Repeat the entries that follow, exactly as they are written.

==================================================

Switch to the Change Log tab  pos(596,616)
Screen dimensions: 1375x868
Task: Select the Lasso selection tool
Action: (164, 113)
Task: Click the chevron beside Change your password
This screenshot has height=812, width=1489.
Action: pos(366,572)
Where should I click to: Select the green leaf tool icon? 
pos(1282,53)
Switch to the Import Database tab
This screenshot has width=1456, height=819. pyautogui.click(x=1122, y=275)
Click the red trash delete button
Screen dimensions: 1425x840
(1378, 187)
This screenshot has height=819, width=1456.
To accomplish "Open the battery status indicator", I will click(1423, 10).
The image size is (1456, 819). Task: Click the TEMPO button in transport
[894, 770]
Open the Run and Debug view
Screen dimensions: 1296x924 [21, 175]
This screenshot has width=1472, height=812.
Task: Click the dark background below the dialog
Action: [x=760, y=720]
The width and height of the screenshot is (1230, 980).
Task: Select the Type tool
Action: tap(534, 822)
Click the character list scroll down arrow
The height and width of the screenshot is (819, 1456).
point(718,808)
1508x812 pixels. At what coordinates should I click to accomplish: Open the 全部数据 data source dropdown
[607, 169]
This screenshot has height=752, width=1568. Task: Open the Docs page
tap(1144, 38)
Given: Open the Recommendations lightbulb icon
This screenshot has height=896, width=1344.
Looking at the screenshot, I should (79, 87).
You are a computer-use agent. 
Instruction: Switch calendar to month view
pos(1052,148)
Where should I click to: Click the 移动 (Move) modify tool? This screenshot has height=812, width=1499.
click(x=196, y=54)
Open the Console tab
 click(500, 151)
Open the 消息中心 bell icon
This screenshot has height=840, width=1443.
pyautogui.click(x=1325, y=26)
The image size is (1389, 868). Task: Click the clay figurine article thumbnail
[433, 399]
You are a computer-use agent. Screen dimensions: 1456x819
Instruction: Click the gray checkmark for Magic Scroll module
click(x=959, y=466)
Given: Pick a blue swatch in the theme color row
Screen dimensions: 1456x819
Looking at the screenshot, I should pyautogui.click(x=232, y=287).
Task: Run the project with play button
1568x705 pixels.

==================================================

◆ RESPONSE TO THIS TASK ◆
Switch to the Change Log tab  pos(596,616)
Screen dimensions: 1375x868
Task: Select the Lasso selection tool
Action: (164, 113)
Task: Click the chevron beside Change your password
This screenshot has height=812, width=1489.
Action: pos(366,572)
Where should I click to: Select the green leaf tool icon? 
pos(1282,53)
Switch to the Import Database tab
This screenshot has width=1456, height=819. pyautogui.click(x=1122, y=275)
Click the red trash delete button
Screen dimensions: 1425x840
(1378, 187)
This screenshot has height=819, width=1456.
To accomplish "Open the battery status indicator", I will click(1423, 10).
The image size is (1456, 819). Task: Click the TEMPO button in transport
[894, 770]
Open the Run and Debug view
Screen dimensions: 1296x924 [21, 175]
This screenshot has width=1472, height=812.
Task: Click the dark background below the dialog
Action: [x=760, y=720]
The width and height of the screenshot is (1230, 980).
Task: Select the Type tool
Action: tap(534, 822)
Click the character list scroll down arrow
The height and width of the screenshot is (819, 1456).
point(718,808)
1508x812 pixels. At what coordinates should I click to accomplish: Open the 全部数据 data source dropdown
[607, 169]
This screenshot has height=752, width=1568. Task: Open the Docs page
tap(1144, 38)
Given: Open the Recommendations lightbulb icon
This screenshot has height=896, width=1344.
Looking at the screenshot, I should (79, 87).
You are a computer-use agent. 
Instruction: Switch calendar to month view
pos(1052,148)
Where should I click to: Click the 移动 (Move) modify tool? This screenshot has height=812, width=1499.
click(x=196, y=54)
Open the Console tab
 click(500, 151)
Open the 消息中心 bell icon
This screenshot has height=840, width=1443.
pyautogui.click(x=1325, y=26)
The image size is (1389, 868). Task: Click the clay figurine article thumbnail
[433, 399]
You are a computer-use agent. Screen dimensions: 1456x819
Instruction: Click the gray checkmark for Magic Scroll module
click(x=959, y=466)
Given: Pick a blue swatch in the theme color row
Screen dimensions: 1456x819
Looking at the screenshot, I should pyautogui.click(x=232, y=287).
Task: Run the project with play button
1568x705 pixels.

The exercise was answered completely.